James’s story reminded me of an incident I had about a couple of years ago and how misunderstandings are so easy. A friend from Africa invited me for lunch. Now I have learnt that if you are invited for lunch by someone from Africa, this might mean that someone has taken the trouble to cook all day, grind beans, stew for hours and you are going to get something delicious. I told my lovely friend that I would be there between 11 and 11.30 and much to my surprise, she was really cross. I eventually realised that she thought I would arrive at 11.00, scoff (eat) her food and go half an hour later. I would have been really cross myself if anyone had done that to me. When I realised, I explained that it meant that that was the time I would arrive and I definitely would stay for lunch and the end of the story was that the lunch was great.
Anyone got any examples like this?
There was a time when to me the expression “to lead someone up the garden path” meant precisely that: being taken by someone who had a house with a garden in front of it and had no other way of letting me in except by walking up the path leading to the front door.
It seemed to me a perfectly normal access to a house following an invitation. It made perfect sense when I first arrived in Britain. Unlike my country of origin, Italy, London had plenty of houses with gardens at the front. While most of these paths looked pretty messy with their assortment of neglected vases and pots and worse still, plastic gnomes, the grander ones even went as far as showing mini imitation of Versailles with arboreal inventions kept in good shape by gardeners.

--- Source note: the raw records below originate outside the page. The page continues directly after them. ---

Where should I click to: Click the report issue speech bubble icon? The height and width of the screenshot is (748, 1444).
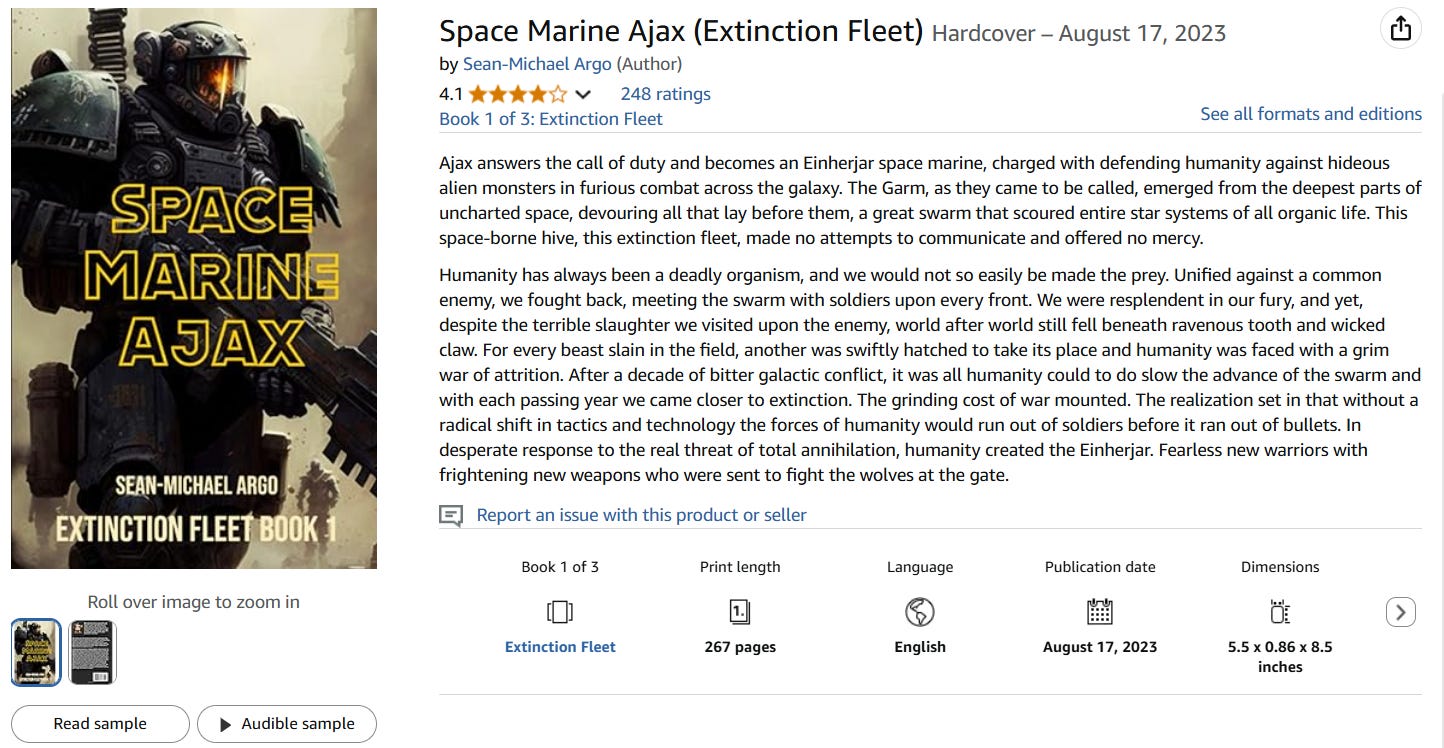click(451, 516)
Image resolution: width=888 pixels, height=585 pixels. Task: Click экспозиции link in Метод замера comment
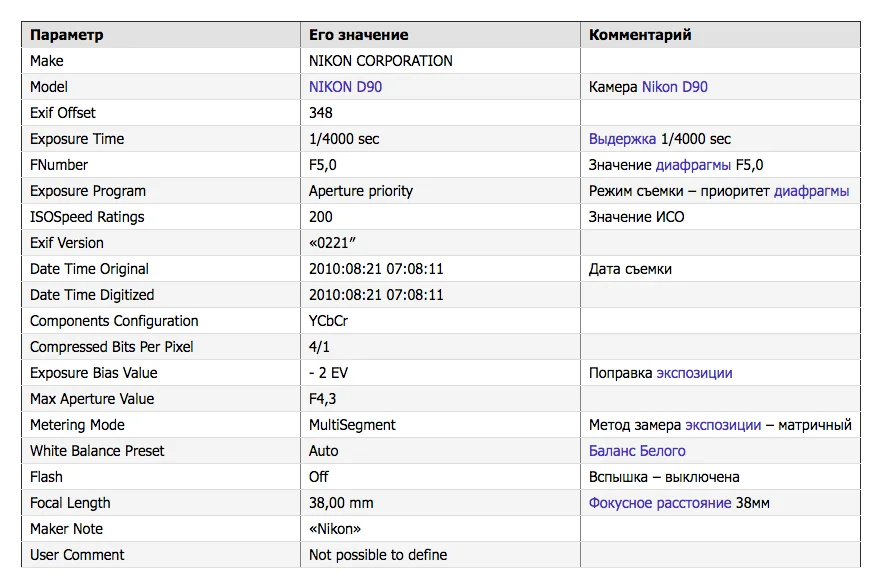(x=723, y=425)
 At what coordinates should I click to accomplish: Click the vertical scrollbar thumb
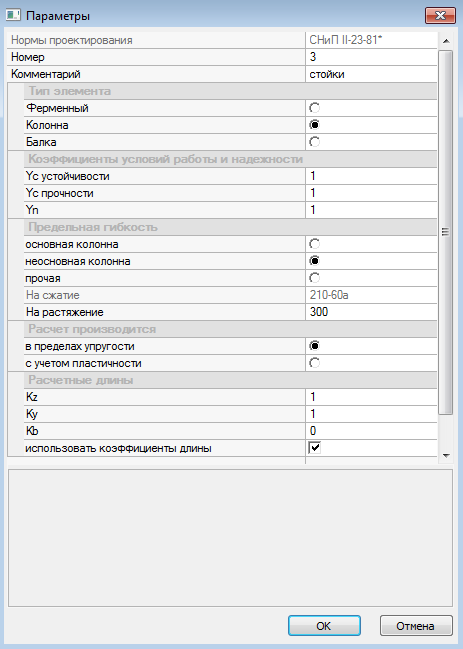pyautogui.click(x=446, y=232)
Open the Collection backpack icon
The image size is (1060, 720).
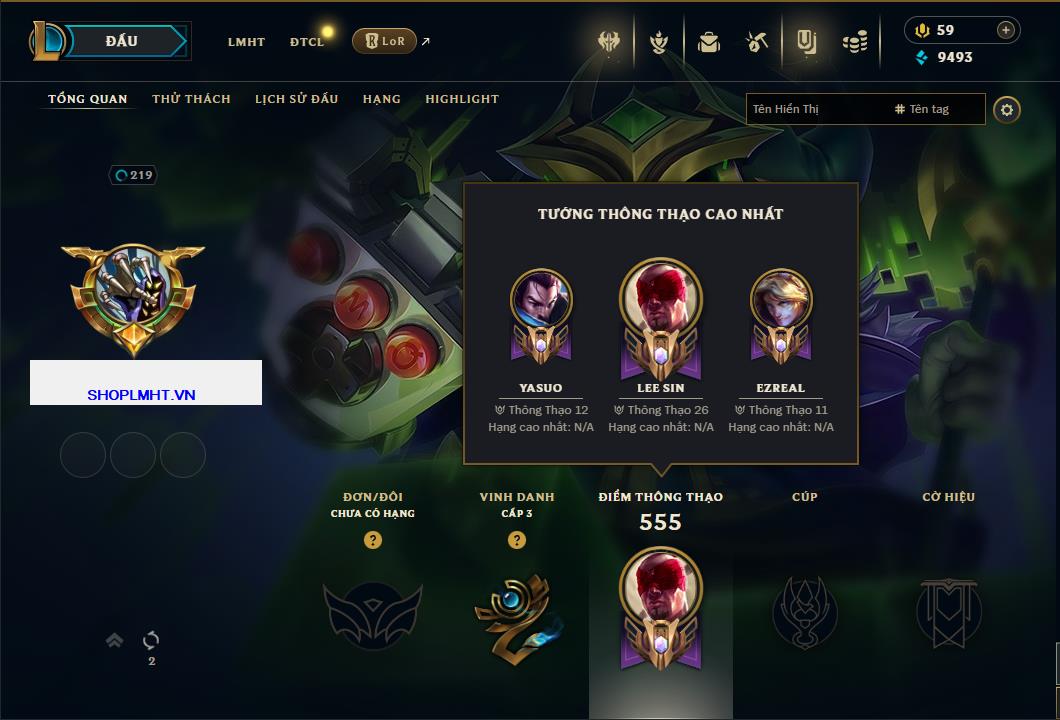pos(708,43)
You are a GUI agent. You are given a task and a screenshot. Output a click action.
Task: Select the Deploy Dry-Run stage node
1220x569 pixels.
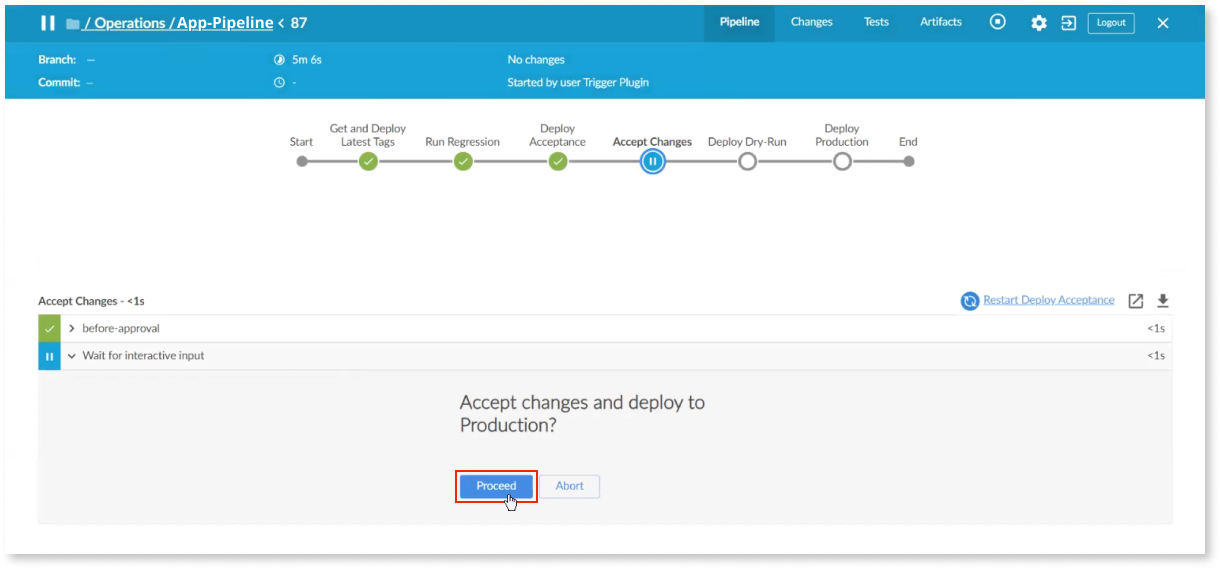(747, 161)
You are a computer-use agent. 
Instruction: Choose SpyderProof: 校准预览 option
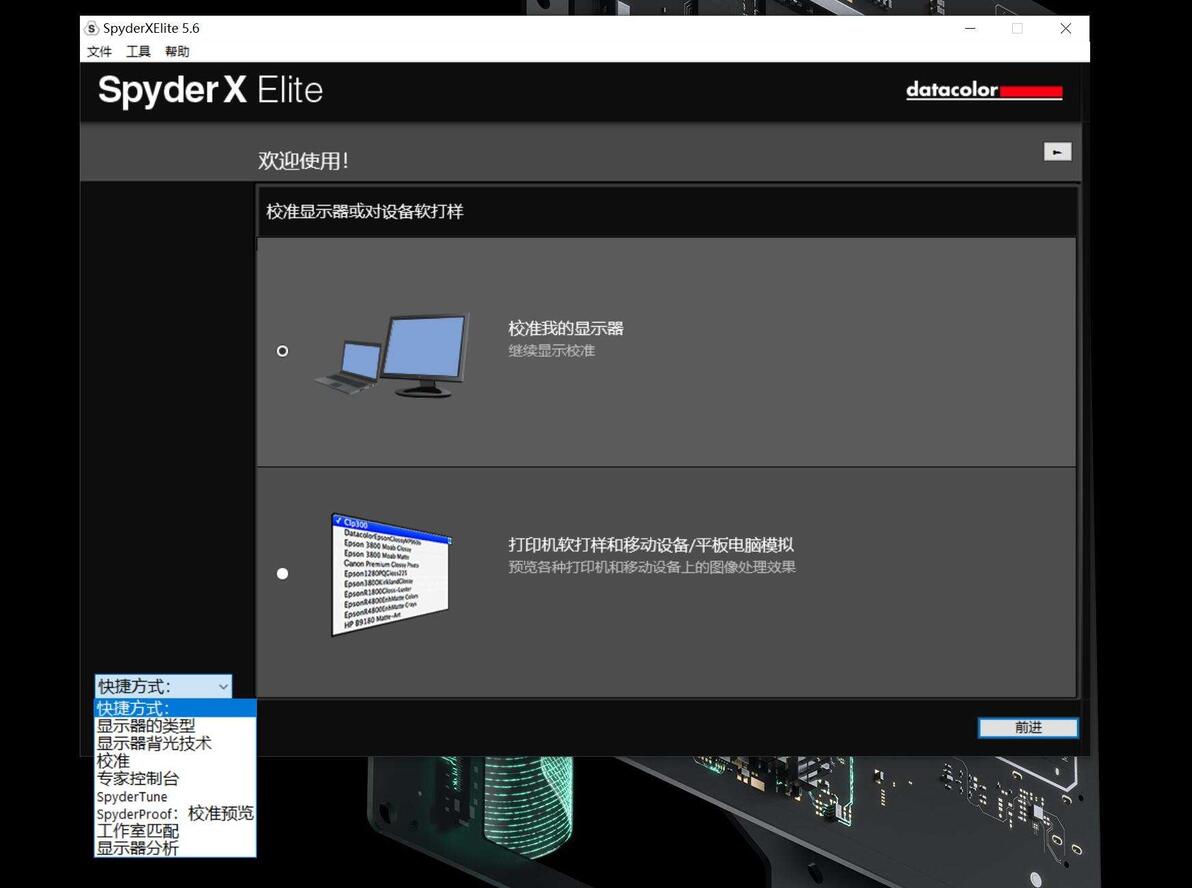point(175,813)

Indeed I became one during my first year in London in the late 1960s. I needed pocket money. My first source of employment at the Savoy Hotel training in Hotel Management wasn’t enough to pay for my studies at Walbrook College. So I became a gardener, once a week. The house belonged to a sweet lady full of insight into poetry I called Mrs Swithenbank who shared it, I believe, with the sister of Katharine Whitehorn who was a columnist at The Observer. I was doing my best with gardening and Mrs Swithenbank was immensely patient. There was a perfect example of a path leading up the front door. On encountering the expression “to lead someone up the garden path” I fell for the literal meaning.
Of course when I understood what the expression really meant I laughed. There is no exact equivalent in Italian. The nearest expression would be “una presa in giro”, meaning “being taken around”. But it’s so vague that cannot be pinned down to any exact location. Being taken up the garden path, on the contrary, is almost scientific in its precision and therefore fully credible. So credible in fact that at first I took it for granted, expecting to walk up a path lined with plants, tortuous maybe, but well kept, leading up to the front door and then welcomed perhaps with a nice cup of tea. Of course the expression means “to mislead”, lead on, or to deceive someone. And it certainly worked on me.